▶ Énoncé du problème: Recopiez tout le matériel ci-dessous en remplaçant partout « icon » par « symbol », sans rien modifier d'autre.

==== Matériel de travail

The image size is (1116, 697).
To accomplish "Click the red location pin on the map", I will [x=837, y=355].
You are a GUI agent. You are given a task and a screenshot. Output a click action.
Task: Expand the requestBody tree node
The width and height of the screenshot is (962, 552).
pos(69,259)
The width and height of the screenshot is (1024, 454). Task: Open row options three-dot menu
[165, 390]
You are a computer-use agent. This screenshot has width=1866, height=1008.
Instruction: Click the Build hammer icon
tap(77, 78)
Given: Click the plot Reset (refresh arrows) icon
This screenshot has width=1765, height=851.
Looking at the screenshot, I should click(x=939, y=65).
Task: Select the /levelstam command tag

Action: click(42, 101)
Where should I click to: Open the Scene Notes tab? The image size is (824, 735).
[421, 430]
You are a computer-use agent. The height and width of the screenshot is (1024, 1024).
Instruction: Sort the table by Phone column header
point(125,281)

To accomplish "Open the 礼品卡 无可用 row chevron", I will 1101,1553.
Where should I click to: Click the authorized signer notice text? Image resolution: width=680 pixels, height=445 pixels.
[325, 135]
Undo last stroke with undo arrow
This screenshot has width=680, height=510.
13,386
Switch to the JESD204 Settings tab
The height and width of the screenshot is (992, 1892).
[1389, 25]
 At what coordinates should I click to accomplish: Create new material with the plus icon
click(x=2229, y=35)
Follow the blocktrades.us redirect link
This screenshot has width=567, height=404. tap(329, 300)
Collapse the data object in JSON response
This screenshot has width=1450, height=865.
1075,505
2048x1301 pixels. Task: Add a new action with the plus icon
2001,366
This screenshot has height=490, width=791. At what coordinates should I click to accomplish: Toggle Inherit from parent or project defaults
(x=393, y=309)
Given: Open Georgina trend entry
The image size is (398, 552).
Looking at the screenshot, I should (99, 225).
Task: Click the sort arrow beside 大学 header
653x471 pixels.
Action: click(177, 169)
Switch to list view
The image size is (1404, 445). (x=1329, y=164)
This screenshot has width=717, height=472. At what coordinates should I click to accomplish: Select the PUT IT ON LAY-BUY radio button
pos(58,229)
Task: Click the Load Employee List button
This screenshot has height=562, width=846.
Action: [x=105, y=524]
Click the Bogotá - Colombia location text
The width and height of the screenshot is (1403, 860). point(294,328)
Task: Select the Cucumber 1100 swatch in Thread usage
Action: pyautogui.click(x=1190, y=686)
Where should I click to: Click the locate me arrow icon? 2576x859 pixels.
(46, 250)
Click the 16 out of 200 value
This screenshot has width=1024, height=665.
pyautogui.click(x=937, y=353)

========

▶ Résultat final:
The image size is (1116, 697).
To accomplish "Click the red location pin on the map", I will [x=837, y=355].
You are a GUI agent. You are given a task and a screenshot. Output a click action.
Task: Expand the requestBody tree node
The width and height of the screenshot is (962, 552).
pos(69,259)
The width and height of the screenshot is (1024, 454). Task: Open row options three-dot menu
[165, 390]
You are a computer-use agent. This screenshot has width=1866, height=1008.
Instruction: Click the Build hammer symbol
tap(77, 78)
Given: Click the plot Reset (refresh arrows) symbol
This screenshot has width=1765, height=851.
Looking at the screenshot, I should click(x=939, y=65).
Task: Select the /levelstam command tag

Action: click(42, 101)
Where should I click to: Open the Scene Notes tab? The image size is (824, 735).
[421, 430]
You are a computer-use agent. The height and width of the screenshot is (1024, 1024).
Instruction: Sort the table by Phone column header
point(125,281)

To accomplish "Open the 礼品卡 无可用 row chevron", I will 1101,1553.
Where should I click to: Click the authorized signer notice text? Image resolution: width=680 pixels, height=445 pixels.
[325, 135]
Undo last stroke with undo arrow
This screenshot has width=680, height=510.
13,386
Switch to the JESD204 Settings tab
The height and width of the screenshot is (992, 1892).
[1389, 25]
 At what coordinates should I click to accomplish: Create new material with the plus symbol
click(x=2229, y=35)
Follow the blocktrades.us redirect link
This screenshot has width=567, height=404. tap(329, 300)
Collapse the data object in JSON response
This screenshot has width=1450, height=865.
1075,505
2048x1301 pixels. Task: Add a new action with the plus symbol
2001,366
This screenshot has height=490, width=791. At what coordinates should I click to accomplish: Toggle Inherit from parent or project defaults
(x=393, y=309)
Given: Open Georgina trend entry
The image size is (398, 552).
Looking at the screenshot, I should (99, 225).
Task: Click the sort arrow beside 大学 header
653x471 pixels.
Action: click(177, 169)
Switch to list view
The image size is (1404, 445). (x=1329, y=164)
This screenshot has width=717, height=472. At what coordinates should I click to accomplish: Select the PUT IT ON LAY-BUY radio button
pos(58,229)
Task: Click the Load Employee List button
This screenshot has height=562, width=846.
Action: [x=105, y=524]
Click the Bogotá - Colombia location text
The width and height of the screenshot is (1403, 860). point(294,328)
Task: Select the Cucumber 1100 swatch in Thread usage
Action: pyautogui.click(x=1190, y=686)
Where should I click to: Click the locate me arrow symbol? 2576x859 pixels.
(46, 250)
Click the 16 out of 200 value
This screenshot has width=1024, height=665.
pyautogui.click(x=937, y=353)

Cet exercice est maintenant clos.